___ TEXTO CITADO
Elementos
para la construcción de una
Agenda de Estado para la Transformación de la
Educación Superior
para
Transformar la Sociedad
Augusto X. Espinosa A.
Vanessa Calvas
El pensamiento dominante del
siglo XX asoció la idea del desarrollo casi exclusivamente con la generación de
bienestar material, en este sentido, el principal indicador de éxito en la
gestión gubernamental fue el crecimiento del Producto Interno Bruto.
Hacia las últimas décadas del
siglo pasado y luego del colapso del sistema socialista el debate político
ideológico mostraba fundamentalmente posiciones divergentes tanto en el
establecimiento de los instrumentos que se deberían usar para lograr
crecimiento económico como en la definición de sus indicadores; mientras que,
los sectores más progresistas se
limitaban a reclamar por la
redistribución de la riqueza y la sustentabilidad ambiental de los modelos.
En consecuencia, la política
pública o la gestión improvisada de los diferentes gobiernos la ausencia de ella, buscaba fundamentalmente
resultados cuantificables que impacten en el “sector real” de la economía; la lógica implícita determinaba que el
crecimiento económico generaría empleo, el empleo proveería de ingresos, los
ingresos permitirían el acceso a riqueza material y el ciclo virtuoso se
repetiría, logrando cada vez mayores niveles de bienestar que traerían consigo
felicidad a las personas.
______
*OBJETIVO DEL EJERCICIO:* Según el texto citado, ¿cuál fue el principal indicador de éxito en la gestión gubernamental durante el siglo XX?
___ DATOS EXTRAÍDOS
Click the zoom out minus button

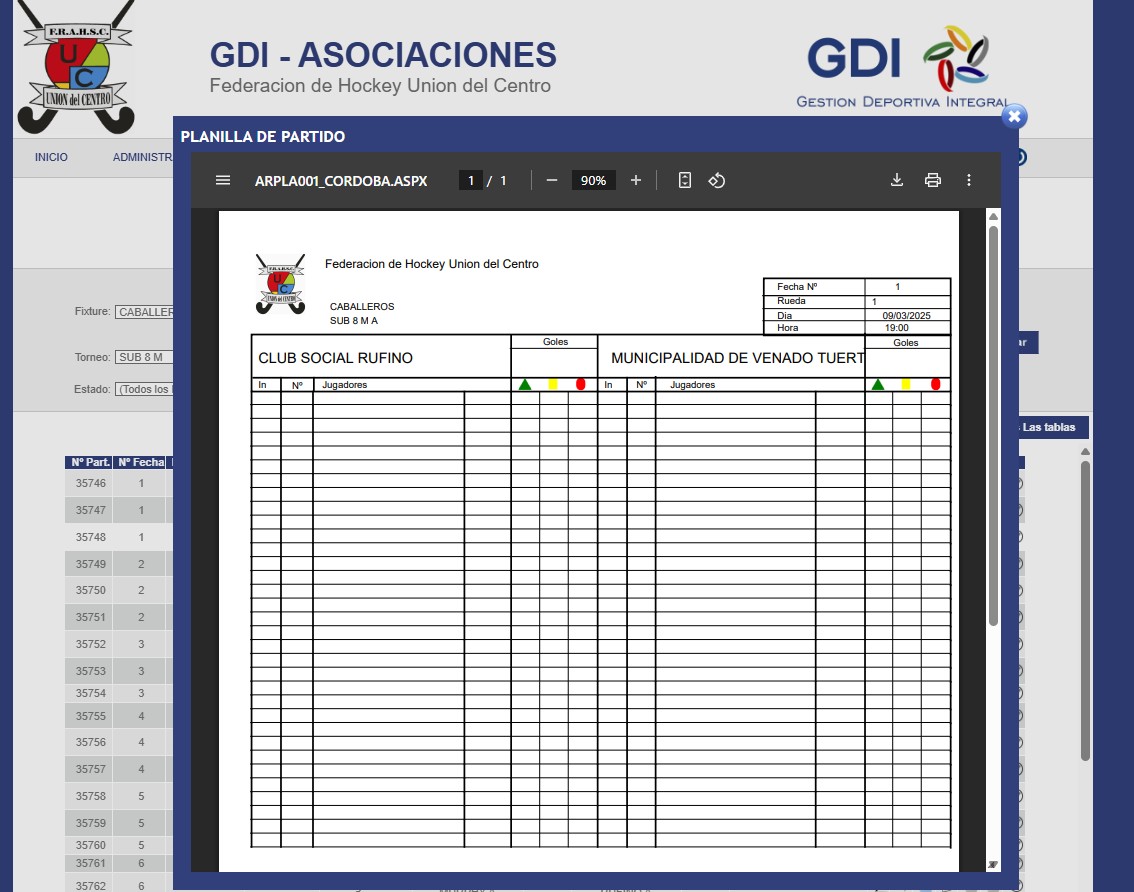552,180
______
___ DATOS EXTRAÍDOS
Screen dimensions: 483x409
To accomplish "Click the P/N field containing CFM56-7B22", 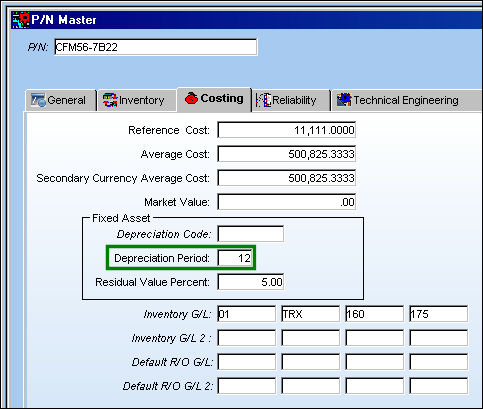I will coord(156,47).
______
*RESULTADO DEL EJERCICIO:* El crecimiento del Producto Interno Bruto.